**PAGE**
+++

Wednesday, May 22, 2013

A federal judge on Tuesday declined to reconsider the lengthy prison terms he imposed last month on two would-be Islamic militants from North Jersey who plotted to join a terrorist group in Somalia, rejecting their lawyers’ claim that the judge was improperly influenced by the Boston Marathon bombing.
This combo of two undated mugs provided by the U.S. Marshals on Wednesday June 9, 2010 shows Carlos Almonte, left and Mohamed Alessa, right.
AP-This combo of two undated mugs provided by the U.S. Marshals on Wednesday June 9, 2010 shows Carlos Almonte, left and Mohamed Alessa, right.


Without the benefit of the court transcript, lawyers for Mohamed Alessa of North Bergen and Carlos Almonte of Elmwood Park relied on an “inaccurate” recollection of the arguments by prosecutors in pressing their request for a new sentencing hearing, U.S. District Judge Dickinson R. Debevoise said in an opinion filed in Newark.

Alessa, 23, and Almonte, 27, were sentenced to prison terms of 22 and 20 years, respectively, on April 15, shortly after prosecutors and the judge were informed that two explosions had been reported at the finish line of the Boston Marathon.

+++

**DATASET SECTION**
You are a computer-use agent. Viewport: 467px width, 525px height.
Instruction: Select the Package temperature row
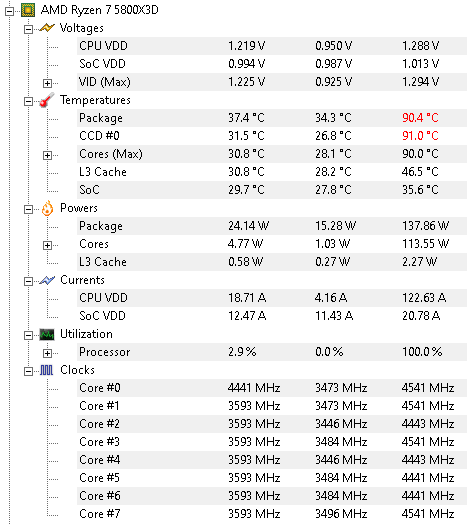(272, 118)
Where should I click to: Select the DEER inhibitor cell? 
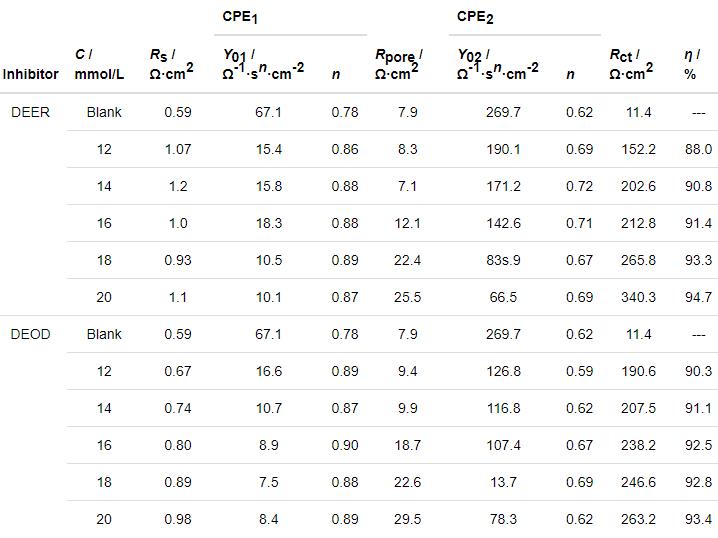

+++

**REQUEST A**
Answer these from the sentencing article:
(i) What town is Mohamed Alessa from?
(ii) How long a prison term did Carlos Almonte receive?
(iii) Who provided the two undated mugs?
**REQUEST B**
For each statement, decide whether the sentencing article supports it. Give yes or no, followed by the article's deciding words.
(i) The judge agreed to reconsider the prison terms.
(ii) Alessa is older than Almonte.
(iii) The judge's opinion was filed in Newark.
**REQUEST C**
Please write the next part of the article about the sentencing, picking up after its final sentence.

**TASK OUTPUT A**
(i) North Bergen
(ii) 20 years
(iii) The U.S. Marshals

**TASK OUTPUT B**
(i) No: "declined to reconsider the lengthy prison terms he imposed last month"
(ii) No: "Alessa, 23, and Almonte, 27"
(iii) Yes: "said in an opinion filed in Newark"

**TASK OUTPUT C**
The defense lawyers, who were unaware of the bombings at the time, later claimed the government, upon learning of the events in Boston, “abruptly shifted” their arguments to emphasize the vulnerability of the New York metropolitan area to terrorist attack and the need for a 30-year sentence to deter others from carrying out domestic attacks.

But, as the transcript revealed, the remarks about deterrence and the dangers that terrorists pose to people and facilities in the metropolitan area were delivered before the news of the Boston bombing was received, the judge said.

Alessa and Almonte were arrested by the FBI at Kennedy International Airport in June 2010 as they prepared to board separate flights to Egypt on the first leg of a voyage to Somalia. They pleaded guilty in March 2011 to conspiring to join a Somalia-based terrorist group and murder individuals outside the United States.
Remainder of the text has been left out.